*DIRECTIONS*
The range to reproduce runs from the line containing "Turn off the" through the last line of the listing below; give exactly those lines and no others.
AVAILABLE RECORDS below:
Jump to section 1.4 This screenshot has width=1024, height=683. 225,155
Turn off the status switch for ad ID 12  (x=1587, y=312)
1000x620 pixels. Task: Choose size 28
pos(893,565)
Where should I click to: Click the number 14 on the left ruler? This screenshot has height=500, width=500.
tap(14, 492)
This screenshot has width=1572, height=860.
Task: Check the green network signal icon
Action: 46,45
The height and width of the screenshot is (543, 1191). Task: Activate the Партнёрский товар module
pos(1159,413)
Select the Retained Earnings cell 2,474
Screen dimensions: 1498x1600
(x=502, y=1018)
End of AVAILABLE RECORDS.
*EXERCISE SOLUTION*
Turn off the status switch for ad ID 12  (x=1587, y=312)
1000x620 pixels. Task: Choose size 28
pos(893,565)
Where should I click to: Click the number 14 on the left ruler? This screenshot has height=500, width=500.
tap(14, 492)
This screenshot has width=1572, height=860.
Task: Check the green network signal icon
Action: 46,45
The height and width of the screenshot is (543, 1191). Task: Activate the Партнёрский товар module
pos(1159,413)
Select the Retained Earnings cell 2,474
Screen dimensions: 1498x1600
(x=502, y=1018)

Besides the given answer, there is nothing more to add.